- _Your objective_:
Format the lines from the start of the records through the line containing "Action: tap(65, 317)" as a JSON list of strings, with one string per line and blank lines omitted.

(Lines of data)
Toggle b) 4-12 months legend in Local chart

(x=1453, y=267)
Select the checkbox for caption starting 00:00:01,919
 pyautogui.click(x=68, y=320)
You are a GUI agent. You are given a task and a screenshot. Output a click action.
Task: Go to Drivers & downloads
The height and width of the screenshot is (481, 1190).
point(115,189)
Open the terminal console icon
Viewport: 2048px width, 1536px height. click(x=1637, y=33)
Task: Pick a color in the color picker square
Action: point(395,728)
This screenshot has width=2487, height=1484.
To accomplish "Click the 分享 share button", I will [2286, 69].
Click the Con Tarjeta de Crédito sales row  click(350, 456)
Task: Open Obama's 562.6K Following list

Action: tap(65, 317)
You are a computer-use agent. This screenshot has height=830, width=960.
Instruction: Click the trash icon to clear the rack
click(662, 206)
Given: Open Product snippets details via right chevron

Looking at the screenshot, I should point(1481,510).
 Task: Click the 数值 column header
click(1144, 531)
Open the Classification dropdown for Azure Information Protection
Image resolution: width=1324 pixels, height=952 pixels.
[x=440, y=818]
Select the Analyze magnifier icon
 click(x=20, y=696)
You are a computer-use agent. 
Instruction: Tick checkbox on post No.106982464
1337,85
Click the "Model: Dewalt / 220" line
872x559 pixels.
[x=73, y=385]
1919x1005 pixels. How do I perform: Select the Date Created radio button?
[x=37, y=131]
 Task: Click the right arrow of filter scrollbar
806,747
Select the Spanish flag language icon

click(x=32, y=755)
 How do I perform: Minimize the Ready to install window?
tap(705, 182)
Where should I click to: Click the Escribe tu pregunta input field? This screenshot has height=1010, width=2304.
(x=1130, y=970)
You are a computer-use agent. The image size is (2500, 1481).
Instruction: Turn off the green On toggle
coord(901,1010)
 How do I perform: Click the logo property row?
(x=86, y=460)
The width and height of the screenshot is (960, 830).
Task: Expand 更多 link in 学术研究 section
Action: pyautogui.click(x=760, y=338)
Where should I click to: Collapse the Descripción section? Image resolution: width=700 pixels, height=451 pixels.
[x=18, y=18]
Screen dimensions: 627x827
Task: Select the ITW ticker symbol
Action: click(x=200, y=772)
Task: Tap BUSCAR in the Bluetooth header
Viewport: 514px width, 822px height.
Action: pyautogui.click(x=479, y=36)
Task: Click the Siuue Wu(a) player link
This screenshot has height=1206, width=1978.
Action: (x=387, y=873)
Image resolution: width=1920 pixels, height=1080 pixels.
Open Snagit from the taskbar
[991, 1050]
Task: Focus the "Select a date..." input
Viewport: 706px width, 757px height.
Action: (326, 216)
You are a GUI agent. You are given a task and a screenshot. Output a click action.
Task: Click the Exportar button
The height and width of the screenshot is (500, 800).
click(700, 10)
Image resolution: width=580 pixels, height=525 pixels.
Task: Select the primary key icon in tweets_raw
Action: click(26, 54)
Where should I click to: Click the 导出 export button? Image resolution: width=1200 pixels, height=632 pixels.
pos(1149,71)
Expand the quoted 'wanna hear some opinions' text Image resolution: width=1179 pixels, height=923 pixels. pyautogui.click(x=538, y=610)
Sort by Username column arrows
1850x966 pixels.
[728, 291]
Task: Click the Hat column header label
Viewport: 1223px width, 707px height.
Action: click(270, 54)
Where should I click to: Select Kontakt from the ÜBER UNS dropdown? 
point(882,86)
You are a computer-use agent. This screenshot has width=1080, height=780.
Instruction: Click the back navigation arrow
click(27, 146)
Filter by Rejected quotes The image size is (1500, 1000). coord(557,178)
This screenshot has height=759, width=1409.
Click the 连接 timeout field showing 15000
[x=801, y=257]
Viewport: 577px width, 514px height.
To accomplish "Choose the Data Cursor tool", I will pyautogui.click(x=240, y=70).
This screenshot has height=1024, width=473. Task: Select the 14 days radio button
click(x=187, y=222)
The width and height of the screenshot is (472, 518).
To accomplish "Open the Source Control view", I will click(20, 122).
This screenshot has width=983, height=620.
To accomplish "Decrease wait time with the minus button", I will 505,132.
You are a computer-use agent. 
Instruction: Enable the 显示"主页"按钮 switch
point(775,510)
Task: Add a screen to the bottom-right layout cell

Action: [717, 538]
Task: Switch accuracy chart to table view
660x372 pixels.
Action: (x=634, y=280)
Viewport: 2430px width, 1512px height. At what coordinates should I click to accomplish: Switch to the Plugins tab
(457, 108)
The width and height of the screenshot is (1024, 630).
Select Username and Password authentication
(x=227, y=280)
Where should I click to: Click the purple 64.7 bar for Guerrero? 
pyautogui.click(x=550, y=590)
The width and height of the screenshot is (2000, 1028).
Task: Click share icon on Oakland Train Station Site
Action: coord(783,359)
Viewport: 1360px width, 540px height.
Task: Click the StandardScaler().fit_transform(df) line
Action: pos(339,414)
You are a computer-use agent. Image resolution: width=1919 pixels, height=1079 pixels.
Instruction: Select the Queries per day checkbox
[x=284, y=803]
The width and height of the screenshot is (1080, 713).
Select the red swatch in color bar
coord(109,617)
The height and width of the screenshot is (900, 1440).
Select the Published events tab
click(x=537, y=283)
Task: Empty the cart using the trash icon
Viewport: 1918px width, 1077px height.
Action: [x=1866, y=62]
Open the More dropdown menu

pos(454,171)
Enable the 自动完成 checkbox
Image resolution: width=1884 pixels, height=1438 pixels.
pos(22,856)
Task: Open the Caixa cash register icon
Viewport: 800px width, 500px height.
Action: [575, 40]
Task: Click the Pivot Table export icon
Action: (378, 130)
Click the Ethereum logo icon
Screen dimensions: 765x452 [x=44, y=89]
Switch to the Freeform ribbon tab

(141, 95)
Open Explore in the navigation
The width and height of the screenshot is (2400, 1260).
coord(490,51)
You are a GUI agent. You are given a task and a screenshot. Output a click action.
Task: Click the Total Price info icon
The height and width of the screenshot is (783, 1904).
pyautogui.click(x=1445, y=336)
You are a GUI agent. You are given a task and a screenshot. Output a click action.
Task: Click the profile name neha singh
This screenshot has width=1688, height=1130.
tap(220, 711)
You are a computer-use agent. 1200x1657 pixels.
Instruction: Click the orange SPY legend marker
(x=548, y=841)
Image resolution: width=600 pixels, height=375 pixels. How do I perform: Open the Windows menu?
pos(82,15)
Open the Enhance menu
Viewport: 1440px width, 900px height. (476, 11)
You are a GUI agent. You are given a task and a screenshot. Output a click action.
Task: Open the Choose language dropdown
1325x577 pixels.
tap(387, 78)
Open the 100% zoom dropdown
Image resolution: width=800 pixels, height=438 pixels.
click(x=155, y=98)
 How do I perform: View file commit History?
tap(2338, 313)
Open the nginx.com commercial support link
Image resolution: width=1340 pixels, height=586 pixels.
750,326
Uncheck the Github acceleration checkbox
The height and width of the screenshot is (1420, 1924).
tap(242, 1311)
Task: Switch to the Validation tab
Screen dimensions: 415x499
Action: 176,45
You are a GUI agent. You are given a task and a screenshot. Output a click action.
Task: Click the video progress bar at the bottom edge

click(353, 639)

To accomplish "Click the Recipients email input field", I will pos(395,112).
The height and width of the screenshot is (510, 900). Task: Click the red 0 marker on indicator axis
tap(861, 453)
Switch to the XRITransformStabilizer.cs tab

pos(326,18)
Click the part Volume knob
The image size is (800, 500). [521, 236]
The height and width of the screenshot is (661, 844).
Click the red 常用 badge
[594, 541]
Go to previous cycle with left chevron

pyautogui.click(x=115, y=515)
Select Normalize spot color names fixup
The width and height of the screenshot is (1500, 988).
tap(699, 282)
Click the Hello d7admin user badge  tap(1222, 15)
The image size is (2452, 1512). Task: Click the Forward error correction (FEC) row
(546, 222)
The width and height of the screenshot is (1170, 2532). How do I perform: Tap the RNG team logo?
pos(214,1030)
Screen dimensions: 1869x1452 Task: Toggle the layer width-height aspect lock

- _Task response_:
[
  "Toggle b) 4-12 months legend in Local chart",
  "(x=1453, y=267)",
  "Select the checkbox for caption starting 00:00:01,919",
  " pyautogui.click(x=68, y=320)",
  "You are a GUI agent. You are given a task and a screenshot. Output a click action.",
  "Task: Go to Drivers & downloads",
  "The height and width of the screenshot is (481, 1190).",
  "point(115,189)",
  "Open the terminal console icon",
  "Viewport: 2048px width, 1536px height. click(x=1637, y=33)",
  "Task: Pick a color in the color picker square",
  "Action: point(395,728)",
  "This screenshot has width=2487, height=1484.",
  "To accomplish \"Click the 分享 share button\", I will [2286, 69].",
  "Click the Con Tarjeta de Crédito sales row  click(350, 456)",
  "Task: Open Obama's 562.6K Following list",
  "Action: tap(65, 317)"
]